## start Material provided

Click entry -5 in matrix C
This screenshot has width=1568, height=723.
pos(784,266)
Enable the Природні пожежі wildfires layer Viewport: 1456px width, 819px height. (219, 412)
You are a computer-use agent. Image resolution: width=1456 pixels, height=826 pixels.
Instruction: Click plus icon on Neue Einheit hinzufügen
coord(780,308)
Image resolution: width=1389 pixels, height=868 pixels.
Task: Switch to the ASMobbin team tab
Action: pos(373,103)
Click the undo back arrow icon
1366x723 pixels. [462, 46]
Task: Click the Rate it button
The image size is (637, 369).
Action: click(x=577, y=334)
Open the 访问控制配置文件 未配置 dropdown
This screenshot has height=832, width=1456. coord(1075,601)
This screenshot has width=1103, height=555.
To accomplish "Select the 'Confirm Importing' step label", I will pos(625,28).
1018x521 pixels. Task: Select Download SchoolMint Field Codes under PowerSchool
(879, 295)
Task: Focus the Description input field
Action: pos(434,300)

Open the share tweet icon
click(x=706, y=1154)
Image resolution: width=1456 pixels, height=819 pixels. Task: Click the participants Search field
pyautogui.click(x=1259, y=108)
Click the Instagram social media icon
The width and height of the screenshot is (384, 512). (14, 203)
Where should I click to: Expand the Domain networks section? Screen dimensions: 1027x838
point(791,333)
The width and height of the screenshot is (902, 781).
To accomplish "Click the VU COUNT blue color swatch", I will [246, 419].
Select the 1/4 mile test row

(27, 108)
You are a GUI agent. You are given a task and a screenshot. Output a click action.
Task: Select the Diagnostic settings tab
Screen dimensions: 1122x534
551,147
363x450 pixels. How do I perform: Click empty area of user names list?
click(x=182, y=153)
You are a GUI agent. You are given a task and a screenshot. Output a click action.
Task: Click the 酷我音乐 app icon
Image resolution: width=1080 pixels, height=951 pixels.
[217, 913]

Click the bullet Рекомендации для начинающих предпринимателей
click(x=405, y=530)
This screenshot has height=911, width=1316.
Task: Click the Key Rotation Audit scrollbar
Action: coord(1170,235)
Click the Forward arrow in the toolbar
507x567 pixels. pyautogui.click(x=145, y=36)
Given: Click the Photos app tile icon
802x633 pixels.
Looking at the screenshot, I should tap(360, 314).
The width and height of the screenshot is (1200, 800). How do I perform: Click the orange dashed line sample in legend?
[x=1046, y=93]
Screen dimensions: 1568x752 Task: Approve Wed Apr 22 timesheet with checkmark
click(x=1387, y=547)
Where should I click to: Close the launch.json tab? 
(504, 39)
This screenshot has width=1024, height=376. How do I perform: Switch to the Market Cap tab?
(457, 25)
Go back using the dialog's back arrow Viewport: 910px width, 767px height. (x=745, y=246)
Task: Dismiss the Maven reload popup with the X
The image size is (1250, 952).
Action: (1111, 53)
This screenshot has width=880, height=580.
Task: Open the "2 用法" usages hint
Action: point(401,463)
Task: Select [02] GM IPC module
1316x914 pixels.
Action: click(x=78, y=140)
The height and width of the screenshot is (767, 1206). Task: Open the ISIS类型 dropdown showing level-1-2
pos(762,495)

## end Material provided

## [Exercise brief]
Please repeat the items from the line with "Where should I click to: Close" through the end of the items, substituting "notification" for "popup" and changing nothing else.

## [Reply to the exercise]
Where should I click to: Close the launch.json tab? 
(504, 39)
This screenshot has width=1024, height=376. How do I perform: Switch to the Market Cap tab?
(457, 25)
Go back using the dialog's back arrow Viewport: 910px width, 767px height. (x=745, y=246)
Task: Dismiss the Maven reload notification with the X
The image size is (1250, 952).
Action: (1111, 53)
This screenshot has width=880, height=580.
Task: Open the "2 用法" usages hint
Action: point(401,463)
Task: Select [02] GM IPC module
1316x914 pixels.
Action: click(x=78, y=140)
The height and width of the screenshot is (767, 1206). Task: Open the ISIS类型 dropdown showing level-1-2
pos(762,495)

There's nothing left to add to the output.